Data warehouse series (1) What is dimensional modeling and the basic elements of dimensional modeling

I. Introduction

Studying data warehouse, you will definitely know two people: the father of data warehouse Bill Inmon (Bill Inmon) and the authoritative expert of data warehouse Ralph Kimball.

The two DW architectures of Inmon and Kimball have supported the development of data warehouse and business intelligence for nearly two decades.
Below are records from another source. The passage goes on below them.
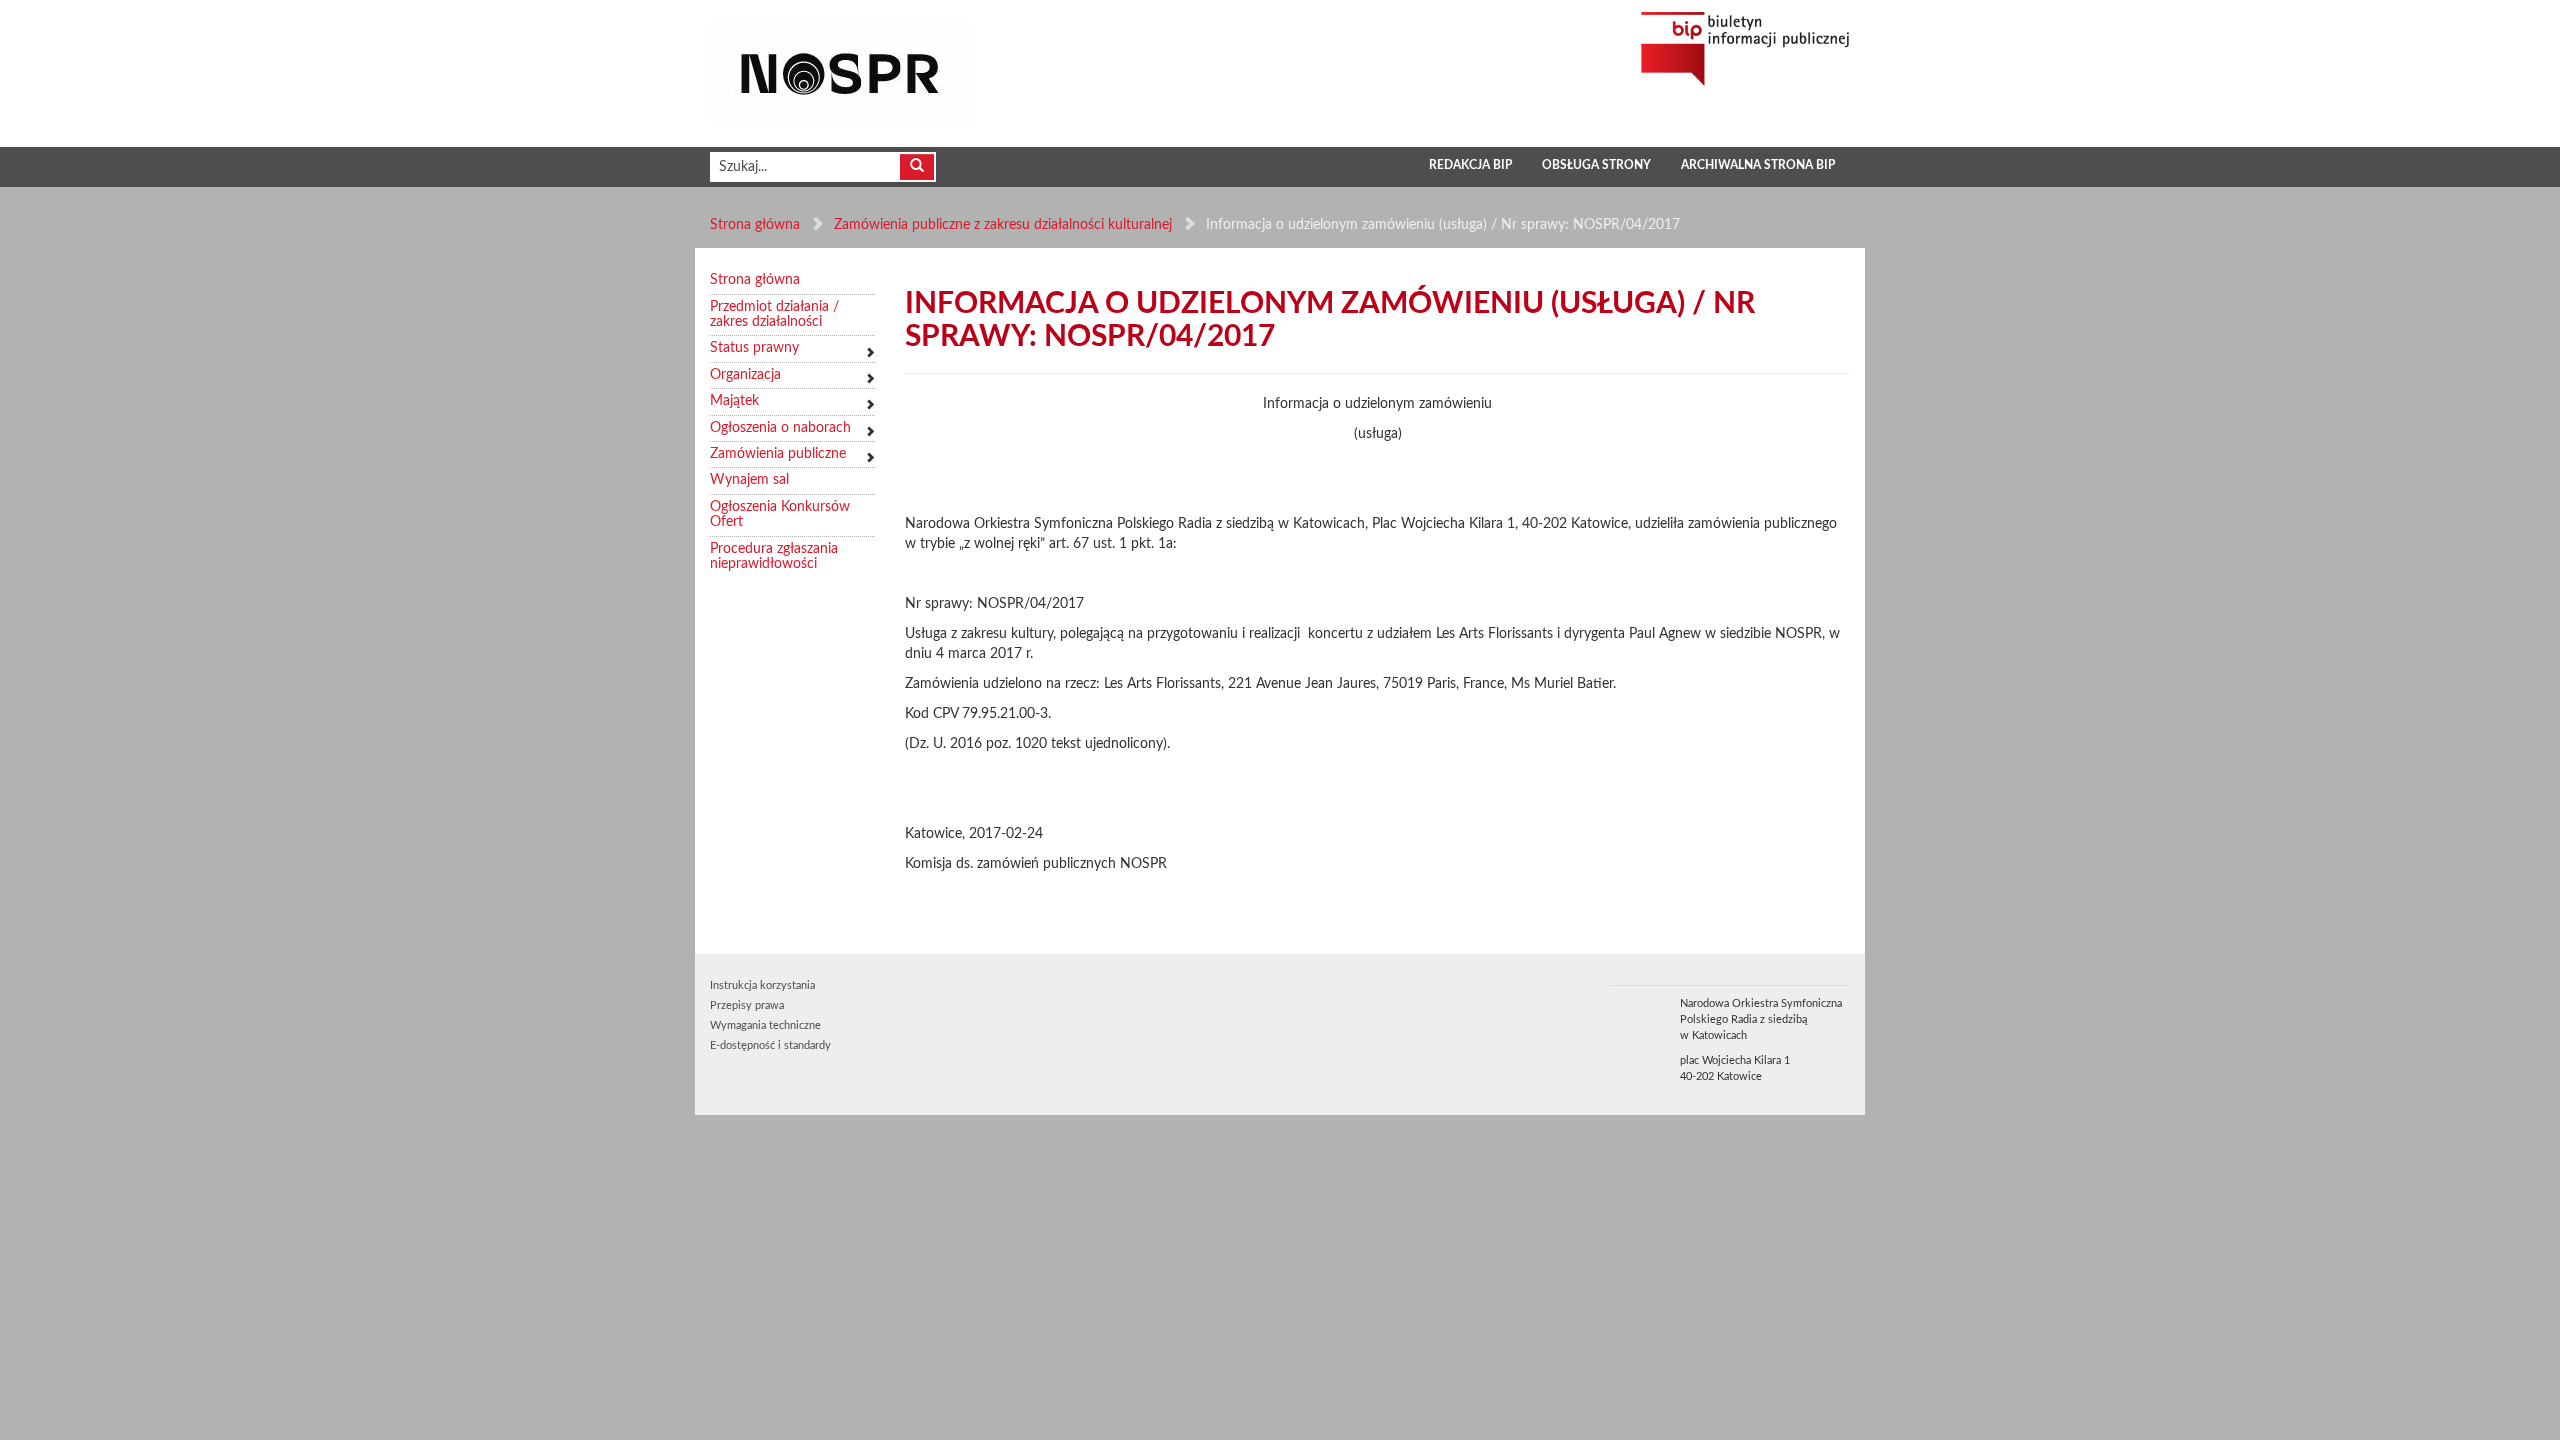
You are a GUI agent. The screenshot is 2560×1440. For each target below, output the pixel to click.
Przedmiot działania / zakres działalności (774, 314)
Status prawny (754, 348)
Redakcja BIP (1470, 165)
Inmon advocates a top-down architecture. Different OLTP data is concentrated to subject-oriented, integrated, non-volatile and time-varying In the structure, it is used for later analysis; and the data can be drilled down to the finest level or rolled up to the summary level; the data mart should be a subset of the data warehouse; each data mart is specially designed for independent departments .

Kimball is just the opposite of Inmon. The Kimball architecture is a bottom-up architecture. It believes that a data warehouse is a collection of a series of data marts. Enterprises can build data warehouses incrementally through a series of data marts with the same dimensions. By using consistent dimensions, they can see information in different data marts together, which means that they have publicly defined elements.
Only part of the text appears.